- Set problem:
Find each line of the data that contains the word "coordinates" and copy those lines.
· · · ·
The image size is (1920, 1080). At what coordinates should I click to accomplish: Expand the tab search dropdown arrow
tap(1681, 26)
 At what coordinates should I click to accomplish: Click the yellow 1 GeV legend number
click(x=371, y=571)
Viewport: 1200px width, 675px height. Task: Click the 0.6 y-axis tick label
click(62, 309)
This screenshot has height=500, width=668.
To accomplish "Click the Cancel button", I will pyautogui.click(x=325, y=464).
· · · ·
- The solution:
The image size is (1920, 1080). At what coordinates should I click to accomplish: Expand the tab search dropdown arrow
 At what coordinates should I click to accomplish: Click the yellow 1 GeV legend number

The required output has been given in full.